Kevin pouvait encore crever !

    Pourquoi ça me gratte autant ?

    Je me passai une main anxieuse dans ma chevelure rebelle et faillis m'arracher une touffe de cheveux tant l'angoisse contrôlait mes gestes. Bon sang, comment allais-je faire ?

    J'étais en train de me torturer l'esprit pour essayer de trouver un moyen de le sauver et de foutre le camp de cette maudite ville sans se faire ni blesser ni bouffer quand les portes de la bibliothèque s'ouvrirent. Je ne relevai pas la tête, jurant contre cette foutue démangeaison qui s'amplifiait de seconde en seconde et que je frottais dans un vain espoir qu'elle disparaisse. Est-ce que je m'étais faite piquer par un moustique ?

    « Ah, tu es bien là, tendre humaine. »

    Je suspendis mon geste et écarquillai les yeux.

    Je relevai lentement le regard puis mon cœur rata un battement lorsqu'il se posa sur l'homme qui avançait d'une démarche assurée et confiante dans ma direction.

    Térance...

    Ce n'était pas un moustique qui m'avait piquée. Non, c'était ce vampire qui m'avait mordu et c'était sa morsure qui me grattait autant.

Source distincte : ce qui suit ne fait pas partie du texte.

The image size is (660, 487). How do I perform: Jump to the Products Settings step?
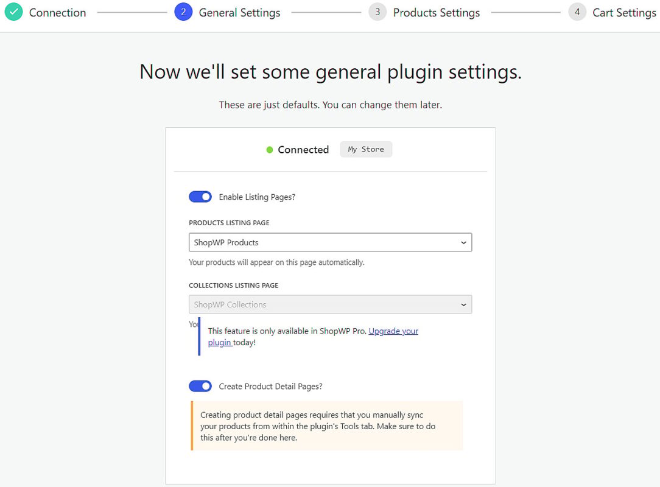437,13
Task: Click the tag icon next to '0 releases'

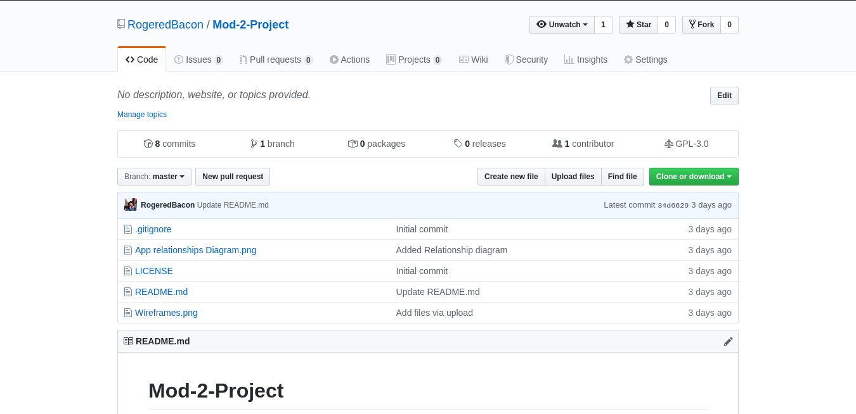Action: 458,143
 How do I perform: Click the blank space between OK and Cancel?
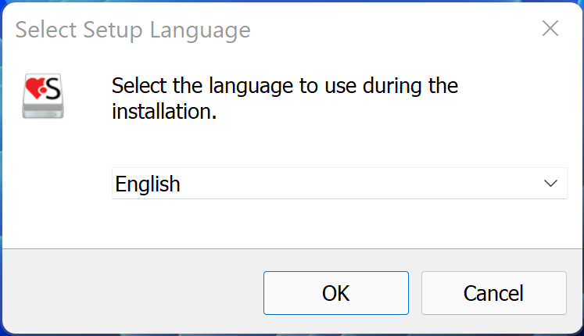[x=415, y=293]
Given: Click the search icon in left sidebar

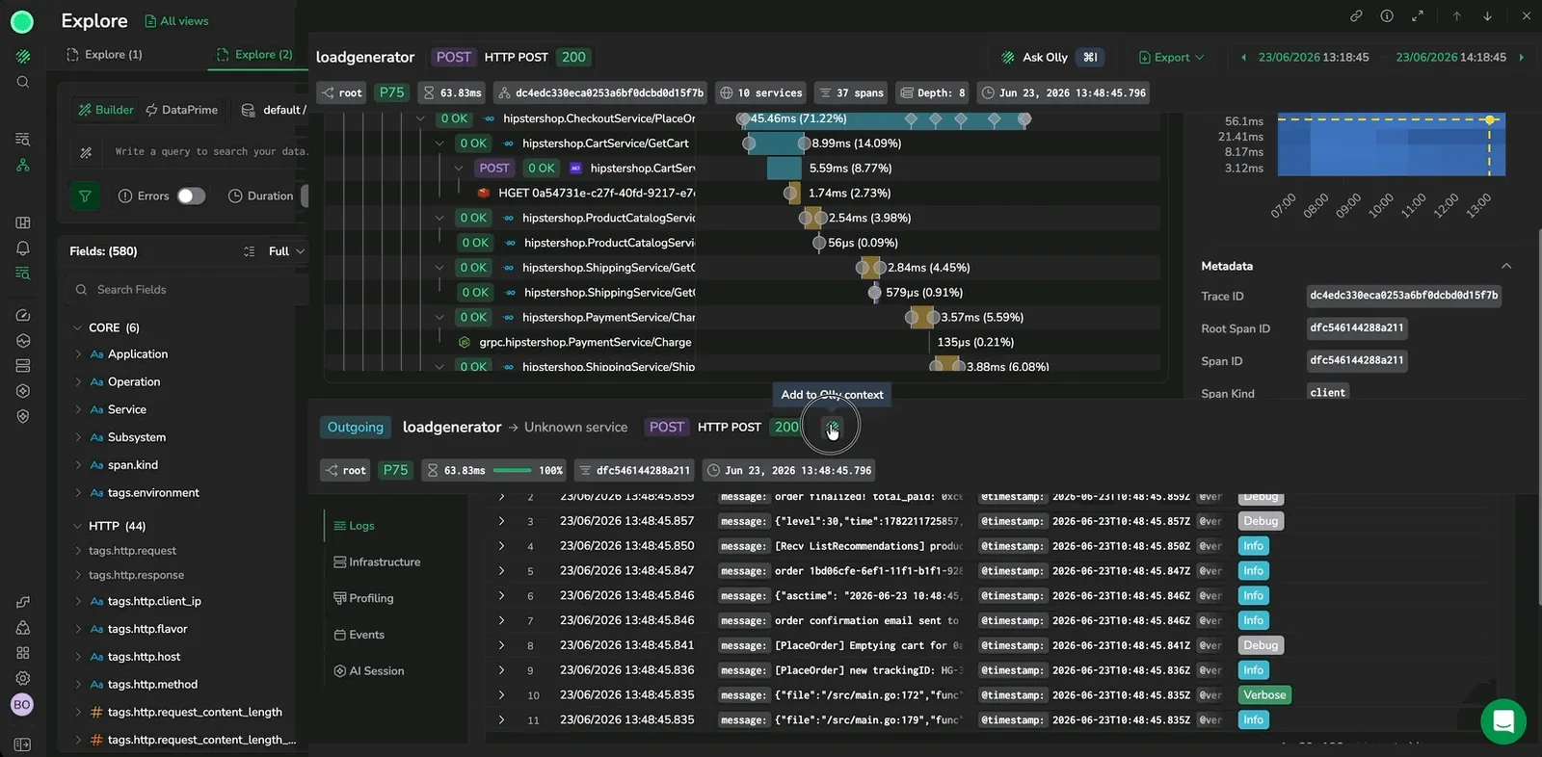Looking at the screenshot, I should [x=23, y=82].
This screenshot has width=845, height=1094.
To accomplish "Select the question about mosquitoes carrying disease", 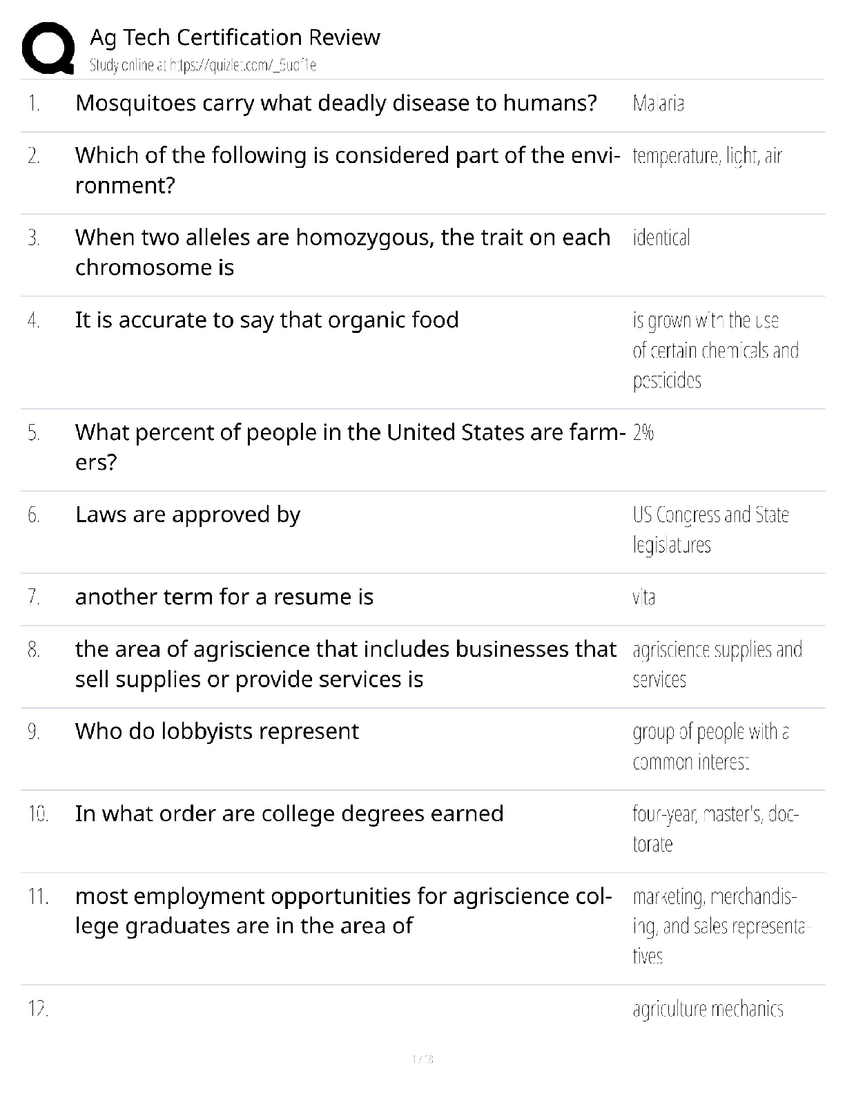I will click(336, 104).
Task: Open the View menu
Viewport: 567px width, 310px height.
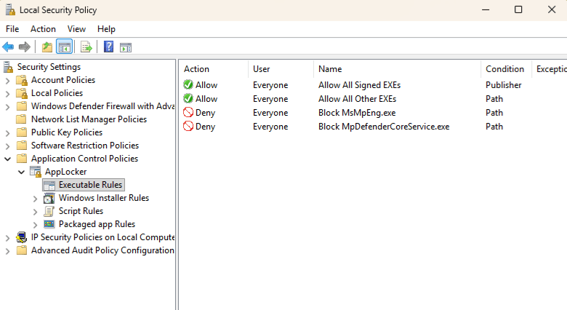Action: [76, 29]
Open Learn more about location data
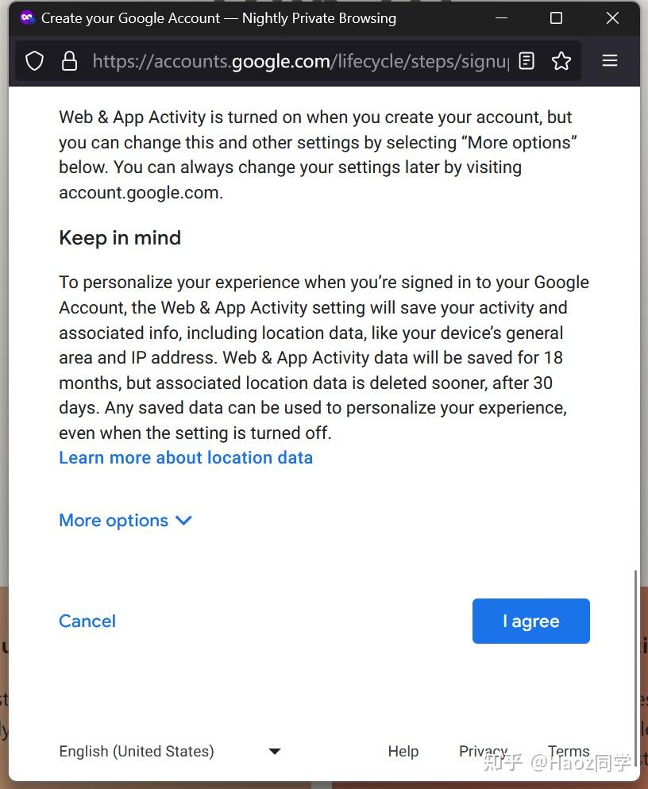The image size is (648, 789). (186, 457)
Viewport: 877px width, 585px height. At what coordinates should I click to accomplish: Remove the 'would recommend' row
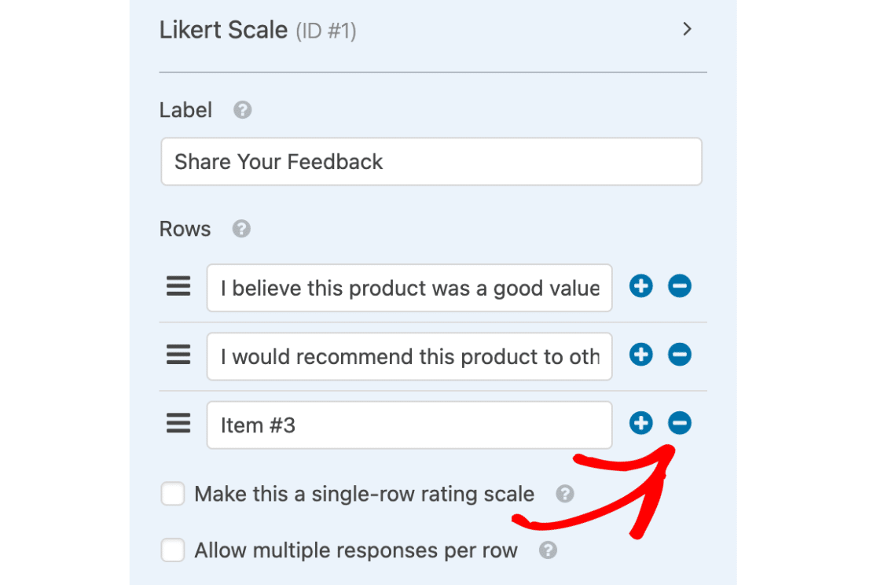click(680, 355)
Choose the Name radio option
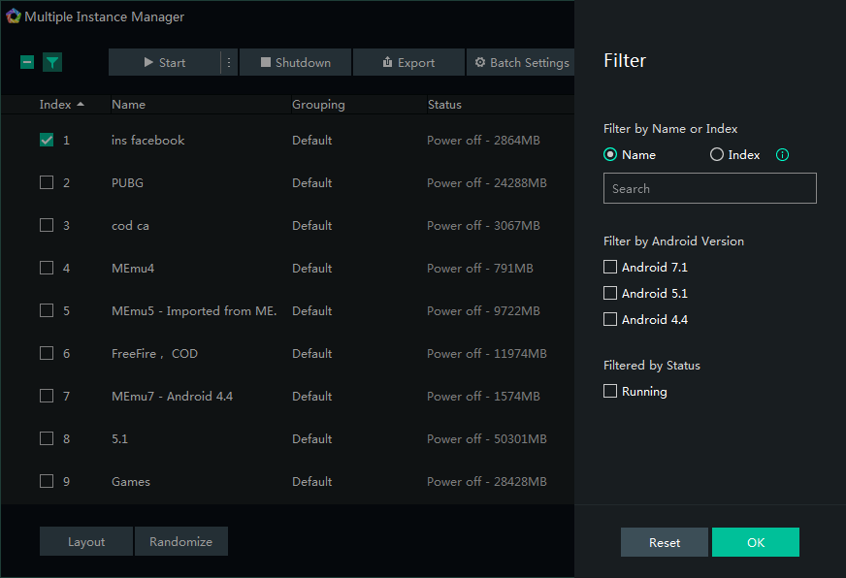 (610, 154)
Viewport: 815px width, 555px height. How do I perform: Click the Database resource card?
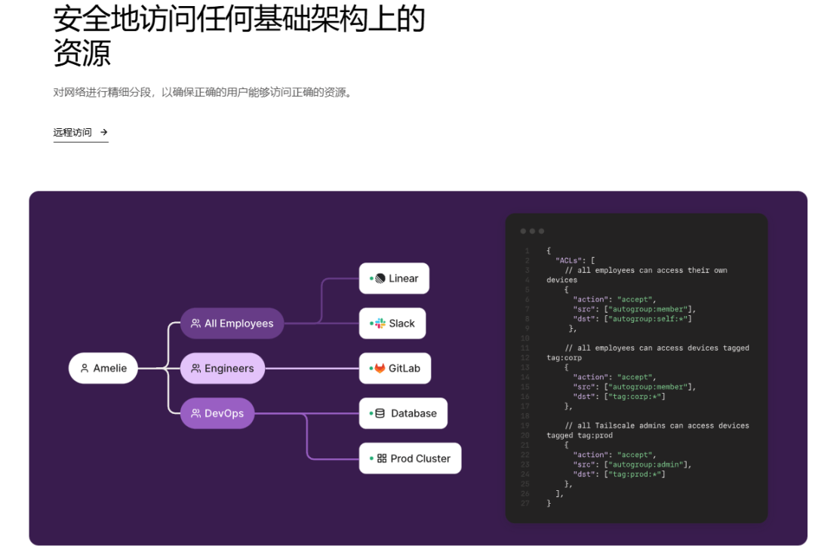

    Je voulus disparaître dans mon fauteuil, l'envie d'être une mouche refit son apparition mais malheureusement, je demeurai Ness Ortega, l'humaine munie d'un aimant à créatures foutrement terrifiantes. Pourquoi ne sentais-je pas l'œuf pourri ? Ou le souffre ? Ou l'excrément de n'importe quel animal ?

    Térance finit par arriver face à mon bureau et garda ses mains dans son trench-coat apparemment décliné dans toutes les couleurs puisqu'il s'avérait qu'aujourd'hui il était beige.

    Mais pourquoi je m'arrête sur un si petit détail alors qu'un foutu vampire qui a envie de me sucer le sang se tient devant moi ?!

    Il eut un demi sourire accompagné d'un regard condescendant qui le rendit encore plus hautain puis il me toisa en silence, pendant de longues minutes comme si son but était de me gêner le plus possible. Et lorsqu'il vit que je disparaissais presque dans le dossier de mon fauteuil, il daigna enfin briser ce calme étouffant de sa voix teintée d'arrogance et de son langage plus que soutenu.